Quote everything from the line containing "Task: Sort by My Cost column header" down to the line containing "Action: (1157, 40)", word for word, and leave the pictures out of your answer.

(Records to use):
════════

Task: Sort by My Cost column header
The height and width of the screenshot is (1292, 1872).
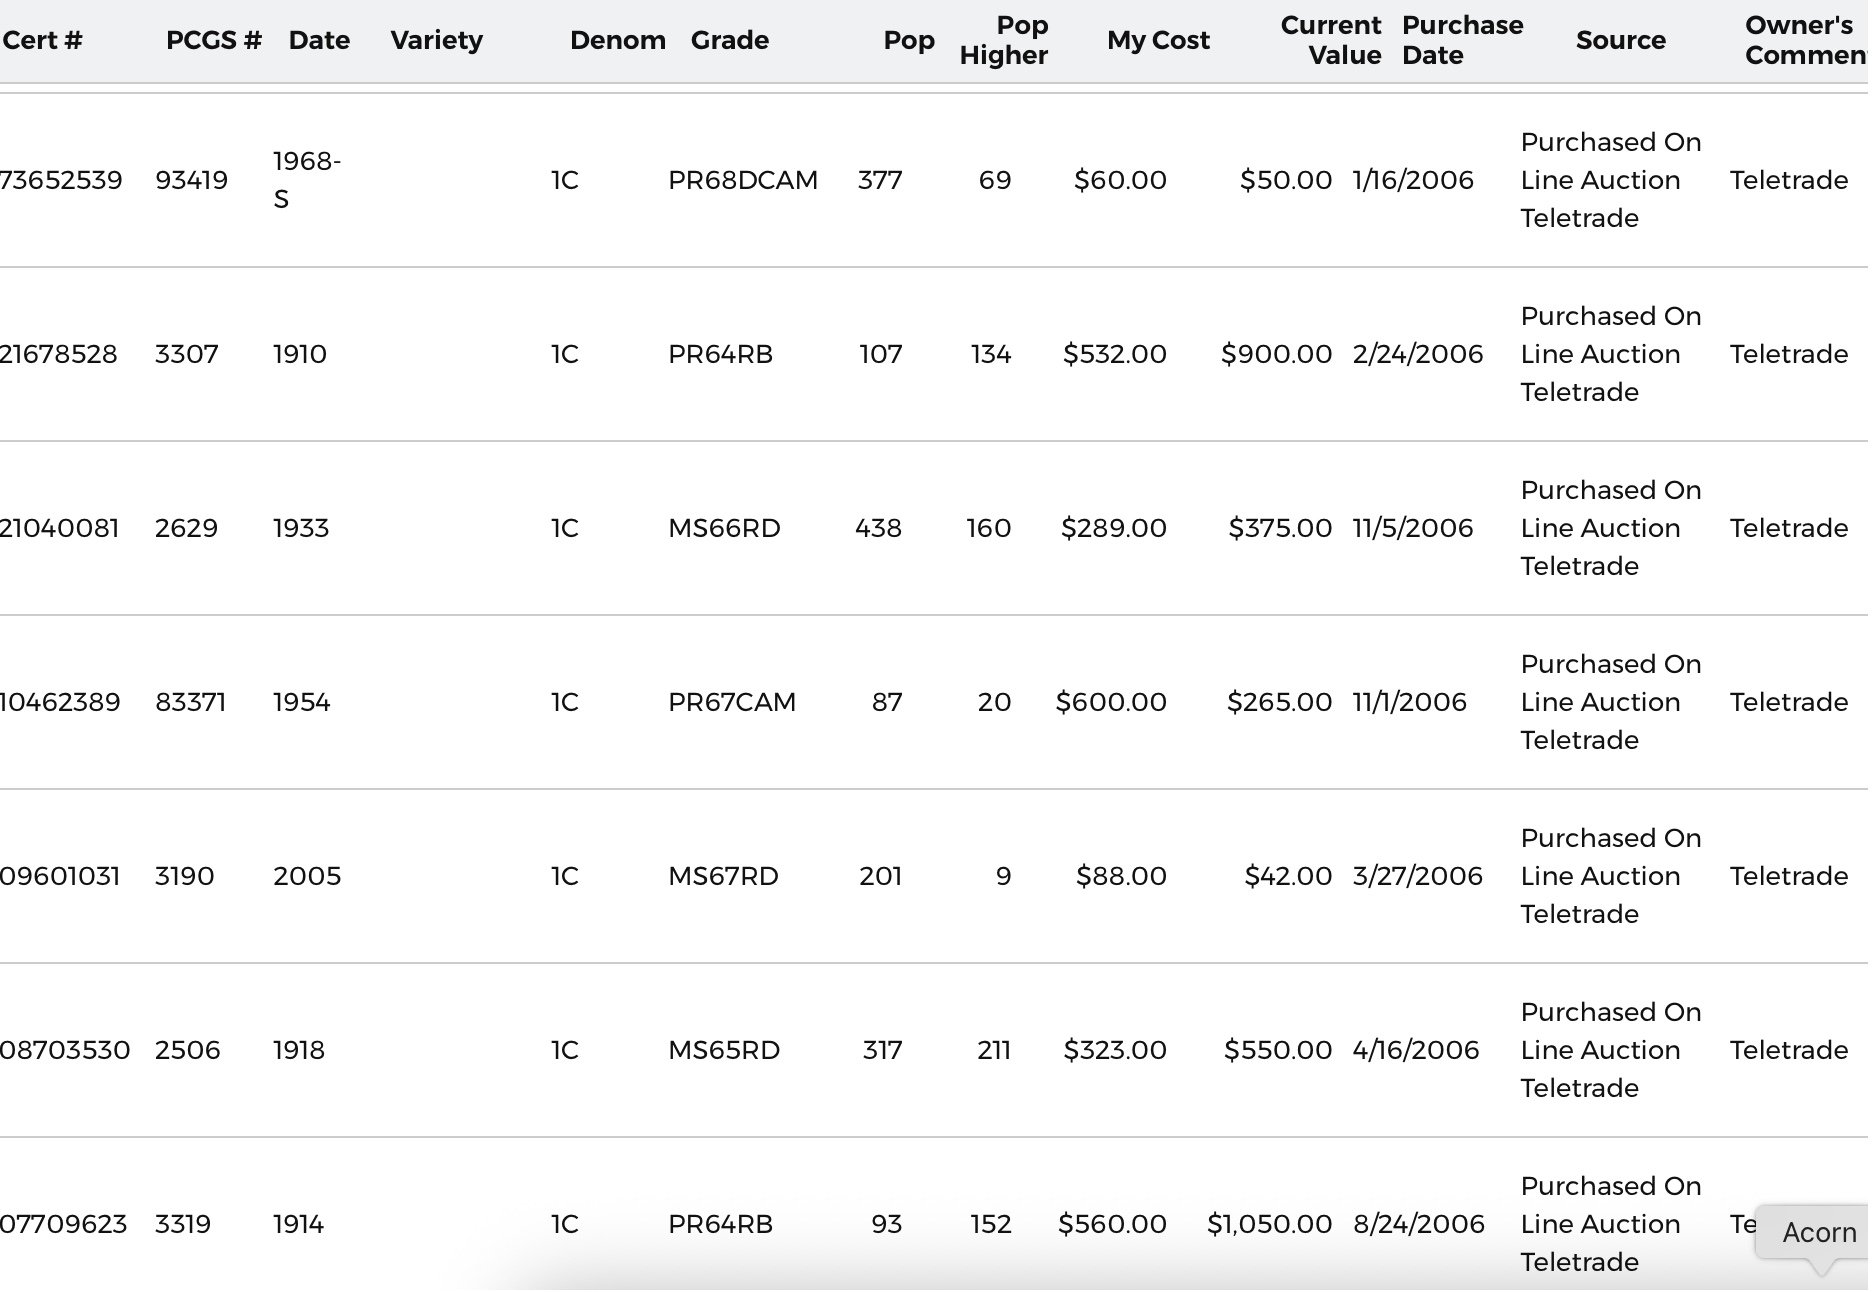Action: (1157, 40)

════════

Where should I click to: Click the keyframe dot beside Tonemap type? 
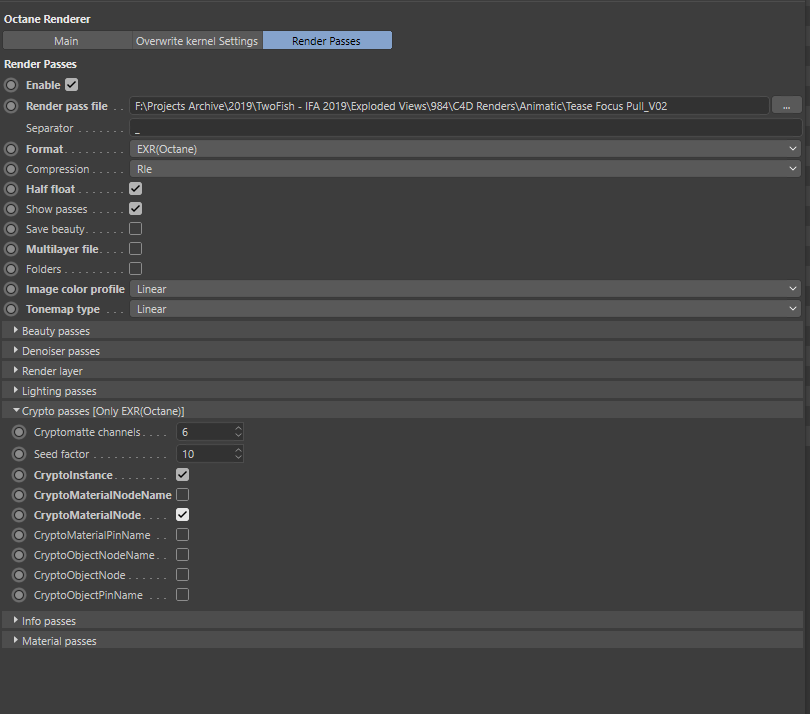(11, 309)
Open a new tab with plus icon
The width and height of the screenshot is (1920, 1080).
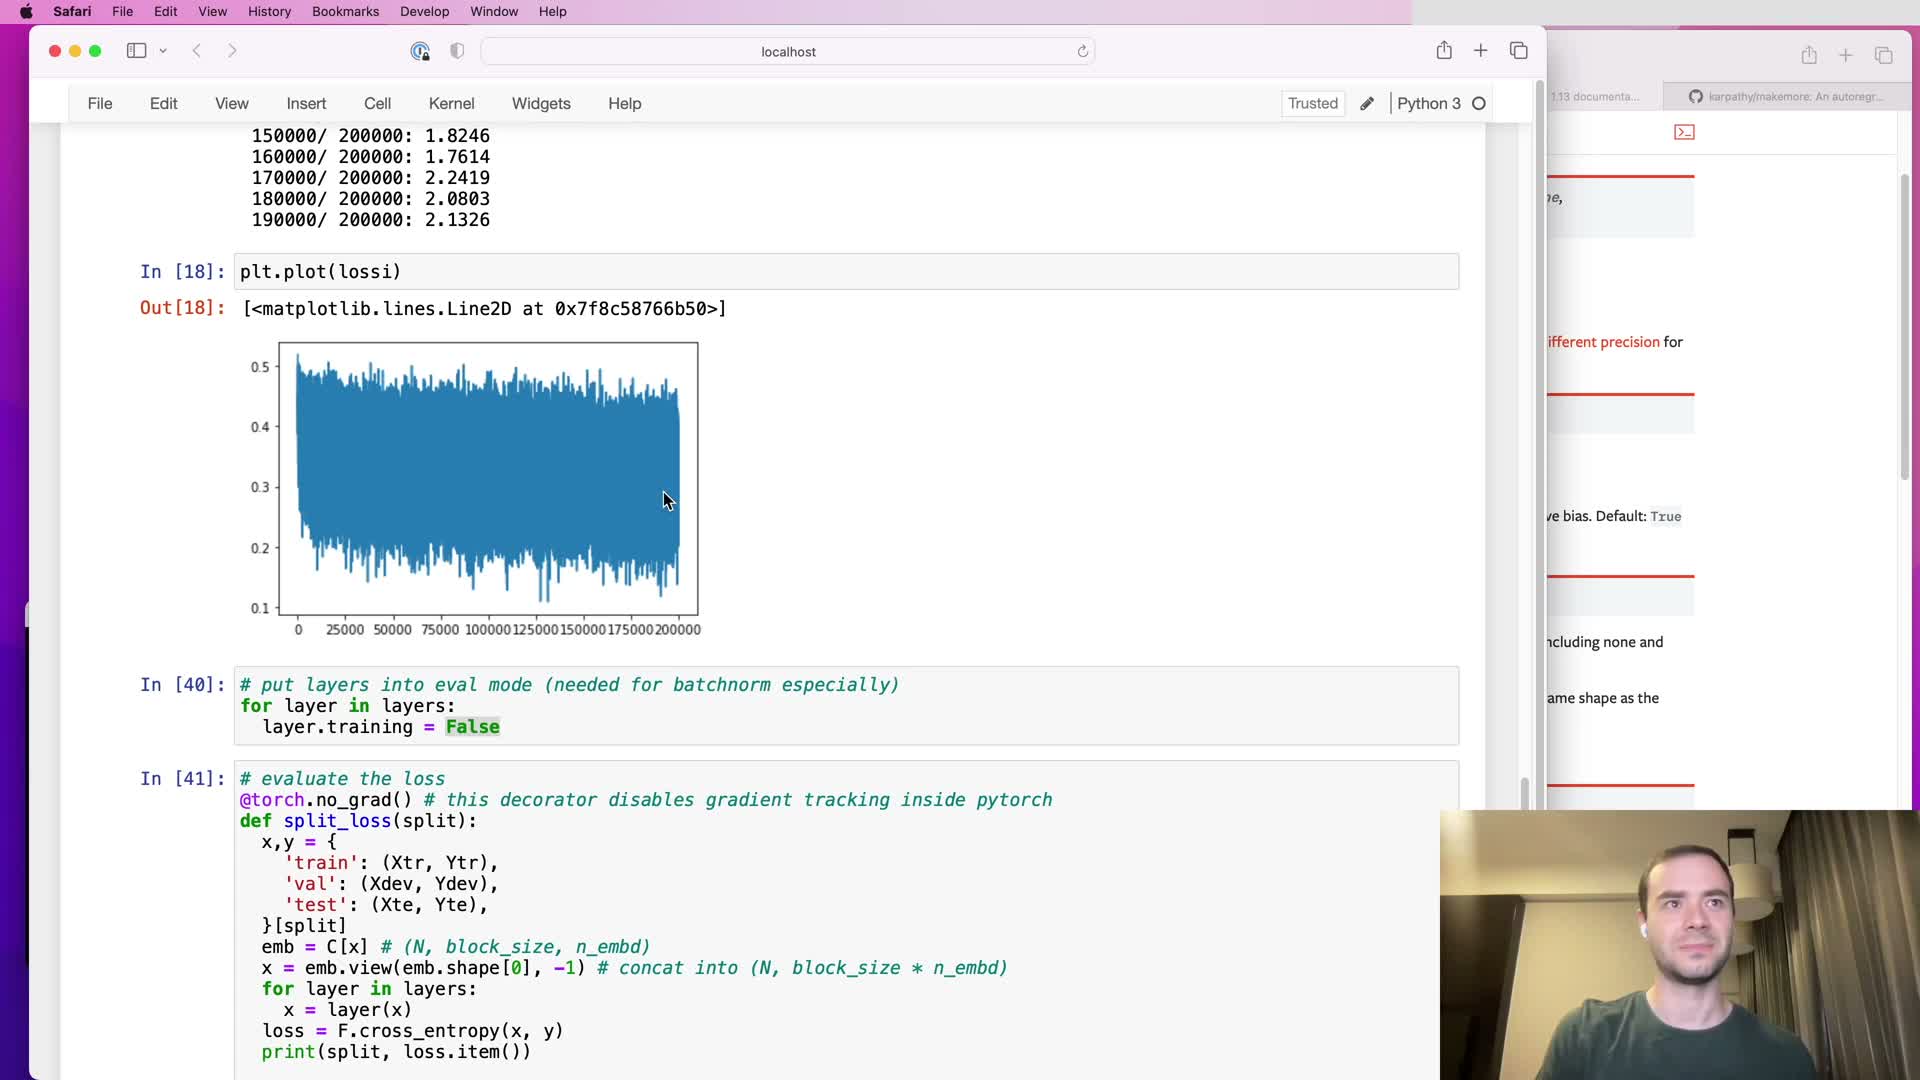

════════

(Expected answer):
Task: Sort by My Cost column header
The height and width of the screenshot is (1292, 1872).
Action: (1157, 40)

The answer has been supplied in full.